A família Hank é o reflexo do nepotismo, da corrupção e de vários males que afectam o país há décadas. Apesar das suas ligações ao tráfico de droga e de várias excentricidades, conseguiram posicionar-se na política mexicana e no mundo dos negócios.

Entre toda a família, Jorge Hank Rhon alcançou uma enorme fama no país graças ao facto de se orgulhar de ser proprietário dos extravagantes Xolos de Tijuana e Querétaro, um clube que perdeu a sua identidade entre as muitas vendas e compras a que foi sujeito. Anos mais tarde, também se vangloriaria da compra do Dorados de Sinaloa, uma equipa da Segunda Divisão que foi gerida por Maradona entre 2018 e 2019.

Mas, enquanto a multipropriedade que professa é motivo suficiente para escrutínio, o puro descaramento é apresentado por outra das arestas do aglomerado: o Grupo Caliente é dono de casinos e posicionou-se como patrocinador preponderante na liga e em várias equipas.

Grupo Pachuca, o brinquedo de Jesus Martinez

Poucos empresários demonstraram tanto tino comercial no futebol como Jesús Martínez. O empresário mexicano viu ouro onde todos os outros viam desgraça quando ofereceu ao governo de Hidalgo a compra do Pachuca e a sua participação como sócio minoritário, em 1995, por 100 mil dólares.

Depois de tirar o Pachuca da segunda divisão, Martínez consolidou os Tuzos como uma das principais equipes do campeonato e esqueceu para sempre as constantes despromoções que haviam marcado sua história. A fórmula com o Pachuca deu tão certo para Martínez que ele se posicionou como um empresário de elite no país que, em 2010, comprou o lendário León.

Desde então, graças ao sucesso desportivo e à consolidação económica das duas equipas, Martínez forjou o Grupo Pachuca. Longe de se preocupar com as críticas à propriedade múltipla, o empresário normalizou, talvez mais do que ninguém, o facto de alguém possuir mais do que uma equipa. Para completar, orgulhoso do seu nepotismo, colocou o filho homónimo à frente do León.

La Fiera, que conseguiu contratar James Rodríguez no último mercado, afirma ser uma equipa independente que funciona como uma entidade livre.

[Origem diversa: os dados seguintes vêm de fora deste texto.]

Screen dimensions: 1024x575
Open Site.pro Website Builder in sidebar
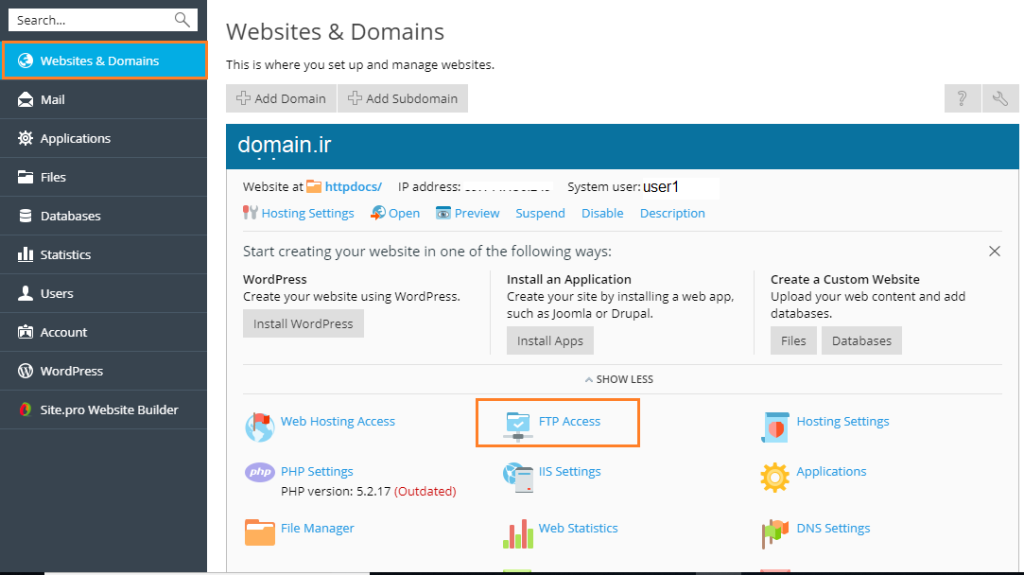[108, 410]
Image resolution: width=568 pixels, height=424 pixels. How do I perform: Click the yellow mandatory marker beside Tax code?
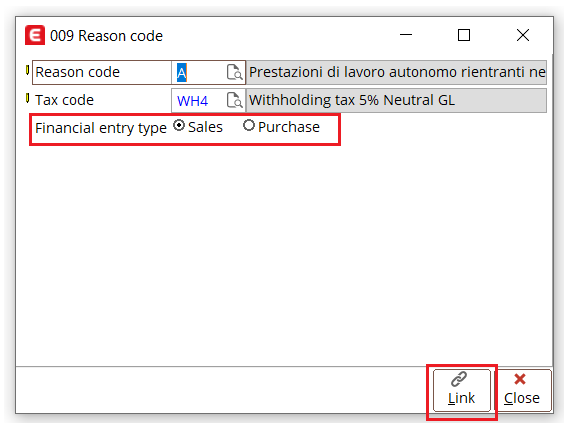pyautogui.click(x=28, y=98)
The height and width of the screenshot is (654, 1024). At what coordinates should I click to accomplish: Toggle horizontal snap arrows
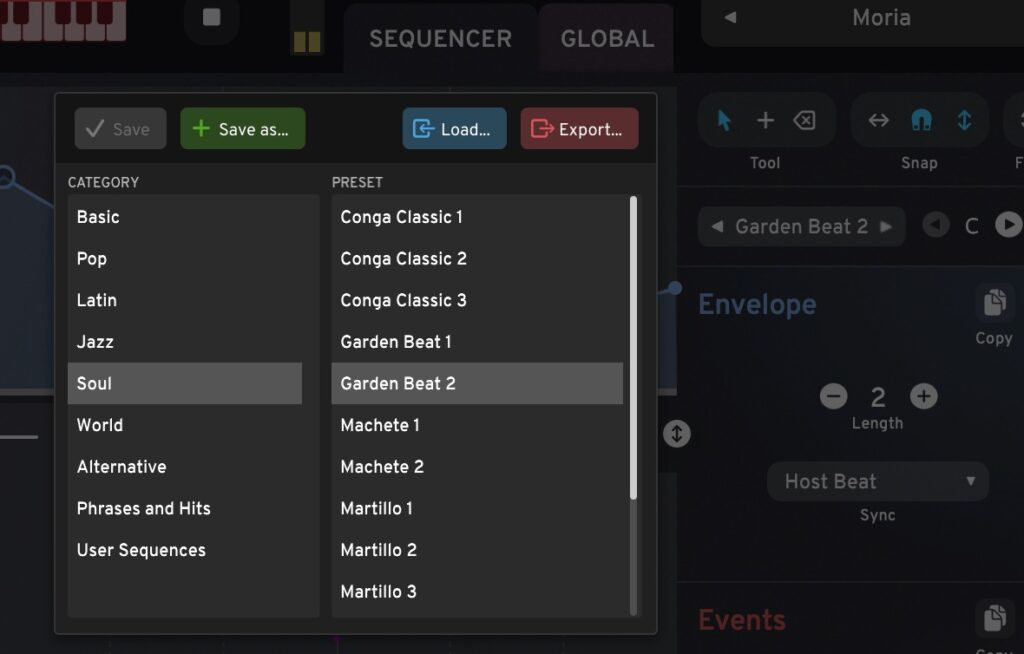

A decisão do CAS é aguardada com ansiedade, pois poderá, de uma vez por todas, lançar as bases para erradicar um dos maiores males que afligem o futebol mexicano.

O atual timeshare

Atualmente, há quatro casos de propriedade múltipla no México. O Grupo Pachuca é dono do Los Tuzos desde a década de 1990, e o León desde 2010, comandado por Jesús Martínez Patiño.

O Grupo Caliente tem o Tijuana e o Querétaro. Os Xolos foram fundados em 2007 por um membro da família Hank e a equipa foi promovida à primeira divisão em 2011, um ano depois já eram campeões do Apertura 2012.

Graças ao crescimento financeiro, conseguiram comprar o Querétaro e o Dorados de Sinaloa, onde Maradona treinou na Liga de Expansión.